Solar Trade Association states that there is no need for choice between food production and solar farms
The Solar Trade Association will be writing to Environment Secretary Liz Truss today following her announcement that farmland should be used for ‘food and crops' and not solar farms . The Department for Environment, Food and Rural Affairs (Defra) has announced that farmers will no longer be allowed to claim agricultural subsidies for land dedicated to solar, but has failed to consider how solar and farming can actually go hand in hand.
The Solar Trade Association will offer to take the Environment Secretary on a visit to one of the country's many solar farms that also have sheep grazing on the land in between the solar arrays.
Commenting on the announcement, Leonie Greene, Head of External Affairs at the Solar Trade Association said:
"It is damaging and incorrect for Defra to suggest that solar farms are in conflict with food production. The Government's own planning guidance makes clear that farming practices should continue on solar farms on greenfield land. The industry, working with the National Farmers Union, has been very careful to define good practice to ensure continued agricultural production. Indeed detailed guidance on this is being discussed by the All Party Group for Beef and Lamb in the House of Commons today.
"The land is still available for farming – the solar fixings only take up 5% of the land. This means plenty of room for continued agricultural practices such as sheep, geese or chicken farming. As far as farm payments are concerned, solar should really be treated in the same way as orchards or fields with trees, where animals continue to graze the land in between.
"Solar farms have an important role to play in conserving our countryside. Not only can solar power save huge amounts of greenhouse gases, but solar farms can provide protected spaces for boosting biodiversity, such as wildflowers and bees, as well as providing greater income stability for farmers who face increasing weather risk due to climate change. We urge Defra to champion best practice in the solar industry for the benefit of British farmers, our climate and our countryside."

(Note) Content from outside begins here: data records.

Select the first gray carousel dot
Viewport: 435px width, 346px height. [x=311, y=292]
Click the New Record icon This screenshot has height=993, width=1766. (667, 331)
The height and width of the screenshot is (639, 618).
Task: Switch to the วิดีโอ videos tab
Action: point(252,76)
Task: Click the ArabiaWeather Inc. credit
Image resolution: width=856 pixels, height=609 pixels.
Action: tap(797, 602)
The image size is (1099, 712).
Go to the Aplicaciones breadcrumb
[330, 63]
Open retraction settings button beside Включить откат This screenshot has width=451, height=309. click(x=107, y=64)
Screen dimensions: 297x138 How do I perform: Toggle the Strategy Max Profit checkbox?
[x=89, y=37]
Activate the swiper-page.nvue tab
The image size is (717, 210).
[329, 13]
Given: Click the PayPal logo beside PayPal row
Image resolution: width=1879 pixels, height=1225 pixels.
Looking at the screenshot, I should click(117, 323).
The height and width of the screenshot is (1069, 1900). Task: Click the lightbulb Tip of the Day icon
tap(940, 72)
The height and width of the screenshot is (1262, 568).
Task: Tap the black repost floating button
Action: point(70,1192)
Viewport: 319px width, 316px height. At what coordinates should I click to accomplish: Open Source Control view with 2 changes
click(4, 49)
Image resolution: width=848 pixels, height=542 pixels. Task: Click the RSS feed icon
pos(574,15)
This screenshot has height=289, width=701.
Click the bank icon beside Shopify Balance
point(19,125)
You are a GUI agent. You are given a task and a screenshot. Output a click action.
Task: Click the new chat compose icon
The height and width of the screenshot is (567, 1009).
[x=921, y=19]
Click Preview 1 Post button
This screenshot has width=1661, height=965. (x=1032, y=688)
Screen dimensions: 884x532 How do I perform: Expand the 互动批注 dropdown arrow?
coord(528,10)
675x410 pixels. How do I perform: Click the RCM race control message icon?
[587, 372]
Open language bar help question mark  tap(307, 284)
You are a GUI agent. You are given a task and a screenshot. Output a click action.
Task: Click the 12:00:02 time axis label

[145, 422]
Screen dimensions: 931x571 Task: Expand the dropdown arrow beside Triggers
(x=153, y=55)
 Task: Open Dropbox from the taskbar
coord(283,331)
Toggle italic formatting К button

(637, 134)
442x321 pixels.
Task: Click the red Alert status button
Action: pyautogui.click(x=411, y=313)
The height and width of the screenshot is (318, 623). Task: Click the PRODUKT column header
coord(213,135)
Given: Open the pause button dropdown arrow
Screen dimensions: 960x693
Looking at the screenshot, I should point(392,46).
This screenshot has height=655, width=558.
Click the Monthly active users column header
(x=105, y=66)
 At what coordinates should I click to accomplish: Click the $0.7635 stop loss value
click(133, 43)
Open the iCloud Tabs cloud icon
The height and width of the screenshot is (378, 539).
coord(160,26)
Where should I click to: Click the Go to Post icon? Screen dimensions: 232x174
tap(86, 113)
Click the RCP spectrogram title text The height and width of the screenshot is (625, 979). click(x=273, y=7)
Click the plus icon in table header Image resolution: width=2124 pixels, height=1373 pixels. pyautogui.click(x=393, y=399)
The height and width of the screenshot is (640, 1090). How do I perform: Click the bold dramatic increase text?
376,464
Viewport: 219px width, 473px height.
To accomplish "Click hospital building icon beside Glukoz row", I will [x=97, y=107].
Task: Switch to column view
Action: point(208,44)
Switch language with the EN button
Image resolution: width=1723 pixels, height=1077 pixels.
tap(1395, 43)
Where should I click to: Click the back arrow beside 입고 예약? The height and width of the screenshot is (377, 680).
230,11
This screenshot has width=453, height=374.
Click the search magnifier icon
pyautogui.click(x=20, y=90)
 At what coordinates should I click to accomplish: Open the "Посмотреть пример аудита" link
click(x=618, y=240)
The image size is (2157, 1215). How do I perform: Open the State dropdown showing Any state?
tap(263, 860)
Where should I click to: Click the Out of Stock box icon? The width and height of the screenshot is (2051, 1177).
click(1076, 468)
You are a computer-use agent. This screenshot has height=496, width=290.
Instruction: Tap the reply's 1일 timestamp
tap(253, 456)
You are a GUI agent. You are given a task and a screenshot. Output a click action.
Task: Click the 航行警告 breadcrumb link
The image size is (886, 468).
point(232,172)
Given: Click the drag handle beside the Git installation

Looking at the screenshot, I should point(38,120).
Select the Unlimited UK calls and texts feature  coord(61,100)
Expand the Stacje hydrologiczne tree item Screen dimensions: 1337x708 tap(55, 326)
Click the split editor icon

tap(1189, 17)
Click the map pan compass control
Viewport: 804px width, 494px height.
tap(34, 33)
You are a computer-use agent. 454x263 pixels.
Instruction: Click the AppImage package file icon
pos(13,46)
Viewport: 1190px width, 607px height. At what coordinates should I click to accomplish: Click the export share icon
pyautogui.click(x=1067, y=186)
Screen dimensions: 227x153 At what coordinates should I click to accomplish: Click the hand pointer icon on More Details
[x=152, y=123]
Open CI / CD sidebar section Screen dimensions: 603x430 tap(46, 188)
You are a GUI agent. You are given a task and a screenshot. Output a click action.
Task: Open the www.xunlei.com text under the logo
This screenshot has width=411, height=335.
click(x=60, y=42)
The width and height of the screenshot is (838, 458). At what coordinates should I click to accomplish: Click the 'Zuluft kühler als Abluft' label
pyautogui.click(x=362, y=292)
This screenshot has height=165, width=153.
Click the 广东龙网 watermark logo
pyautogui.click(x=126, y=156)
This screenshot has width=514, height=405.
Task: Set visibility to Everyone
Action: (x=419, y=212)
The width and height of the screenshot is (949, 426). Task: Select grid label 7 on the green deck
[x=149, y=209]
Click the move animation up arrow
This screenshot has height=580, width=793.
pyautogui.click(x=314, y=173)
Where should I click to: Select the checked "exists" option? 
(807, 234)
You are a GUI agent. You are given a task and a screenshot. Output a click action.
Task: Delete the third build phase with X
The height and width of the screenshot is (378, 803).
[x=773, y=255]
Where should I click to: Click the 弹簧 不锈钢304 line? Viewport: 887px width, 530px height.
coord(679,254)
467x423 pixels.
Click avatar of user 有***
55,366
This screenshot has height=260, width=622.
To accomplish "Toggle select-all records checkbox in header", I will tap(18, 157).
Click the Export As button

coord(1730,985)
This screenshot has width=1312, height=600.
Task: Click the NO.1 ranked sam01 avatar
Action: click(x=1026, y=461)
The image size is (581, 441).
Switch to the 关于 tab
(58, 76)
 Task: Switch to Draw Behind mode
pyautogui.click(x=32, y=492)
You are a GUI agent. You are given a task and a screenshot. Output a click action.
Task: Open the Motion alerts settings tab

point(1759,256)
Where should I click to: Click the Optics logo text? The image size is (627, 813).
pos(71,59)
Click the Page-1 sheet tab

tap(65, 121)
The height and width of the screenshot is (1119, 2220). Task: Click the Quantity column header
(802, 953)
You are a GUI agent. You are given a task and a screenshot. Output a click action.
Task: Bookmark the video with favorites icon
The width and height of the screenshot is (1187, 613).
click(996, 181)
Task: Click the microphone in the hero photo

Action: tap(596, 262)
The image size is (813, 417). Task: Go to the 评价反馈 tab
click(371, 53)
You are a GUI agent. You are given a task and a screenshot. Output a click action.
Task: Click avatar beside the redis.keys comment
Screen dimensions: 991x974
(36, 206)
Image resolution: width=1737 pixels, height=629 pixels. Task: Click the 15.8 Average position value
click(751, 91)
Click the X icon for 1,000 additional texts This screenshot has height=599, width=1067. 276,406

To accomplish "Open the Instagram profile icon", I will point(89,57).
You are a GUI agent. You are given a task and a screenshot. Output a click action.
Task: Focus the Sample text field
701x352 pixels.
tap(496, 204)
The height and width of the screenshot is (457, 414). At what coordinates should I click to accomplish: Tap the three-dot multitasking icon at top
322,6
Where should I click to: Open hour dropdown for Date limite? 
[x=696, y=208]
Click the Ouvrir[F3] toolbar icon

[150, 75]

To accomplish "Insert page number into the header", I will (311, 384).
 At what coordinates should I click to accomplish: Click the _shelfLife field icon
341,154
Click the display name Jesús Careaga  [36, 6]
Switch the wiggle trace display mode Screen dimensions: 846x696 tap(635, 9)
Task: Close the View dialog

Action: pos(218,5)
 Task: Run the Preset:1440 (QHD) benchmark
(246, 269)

The Government's own planning guidance on renewable energy from July 2013  states that solar farms on greenfield land should allow for "continued agricultural use and/or encourage biodiversity improvements".
The Solar Trade Association defined good practice in solar farms nearly 18 months ago with its '10 Commitments'  which state that solar companies will focus on low quality or non-agricultural land, and avoid the best land that is generally used for growing crops. The commitments also state that developers will always look to combine their solar farms with food production and boost the biodiversity of the land.
Just last month the National Solar Centre, together with the National Farmers' Union and a number of leading solar developers, published new guidance  on how to combine solar farms with the grazing of sheep, the rearing of chickens or geese or indeed the growing of vegetables or other crops.
The document was formally launched  on a solar farm near Axminster in Devon which combines sheep and solar and is the subject of an event in the House of Commons later today.